Problem description:
If a line in the records below contains the word "screenshot", copy it.

Study material:
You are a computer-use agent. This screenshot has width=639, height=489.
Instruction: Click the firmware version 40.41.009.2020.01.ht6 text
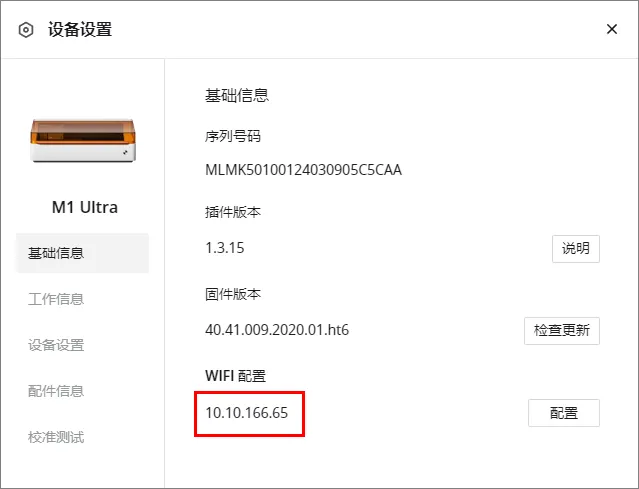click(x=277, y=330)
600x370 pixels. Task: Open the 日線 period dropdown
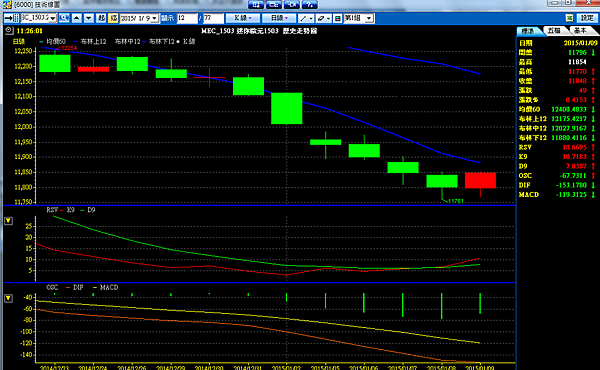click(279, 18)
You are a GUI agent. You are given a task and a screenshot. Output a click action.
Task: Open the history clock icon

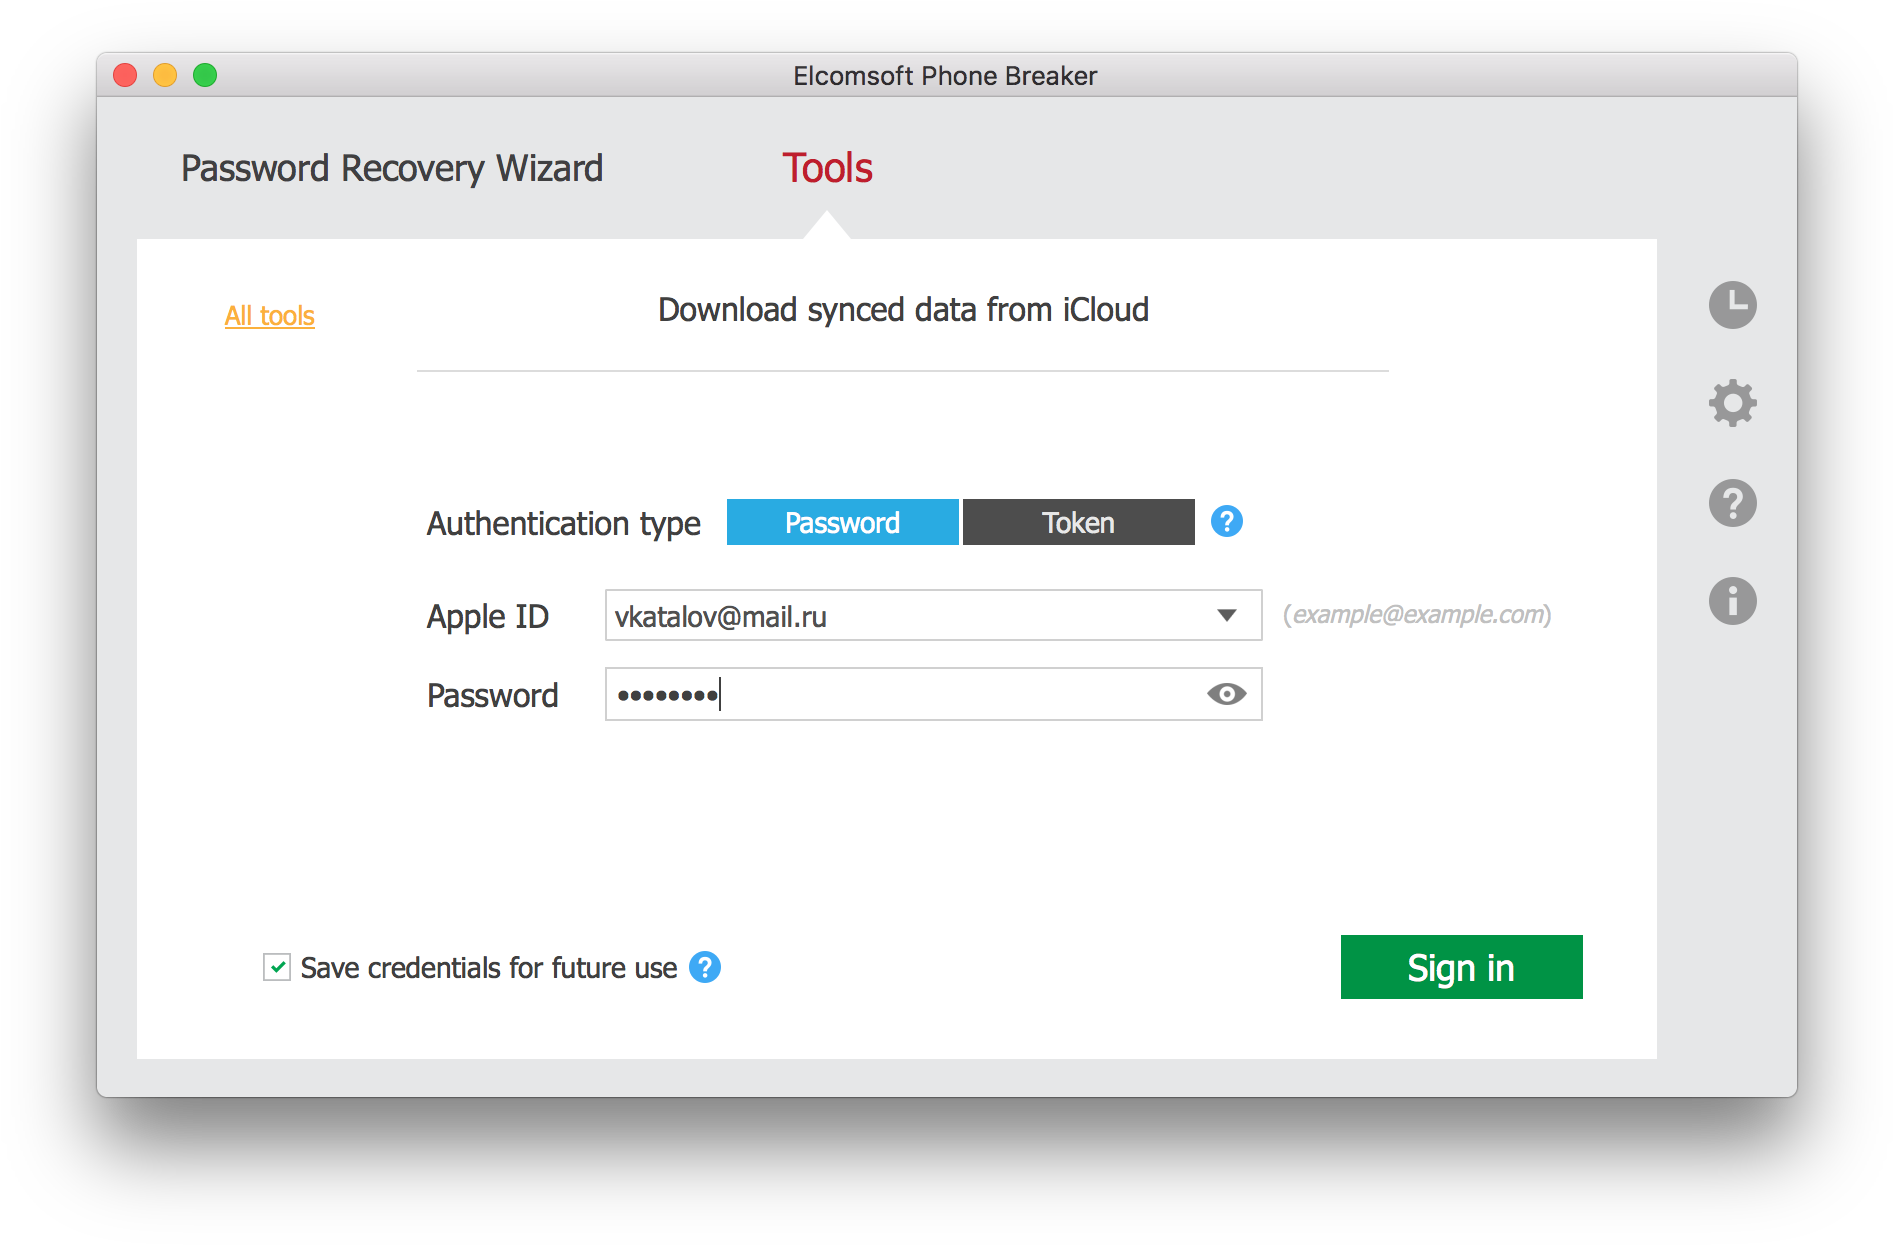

Exercise output:
You are a computer-use agent. This screenshot has width=639, height=489.
You are a GUI agent. You are given a task and a screenshot. Output a click action.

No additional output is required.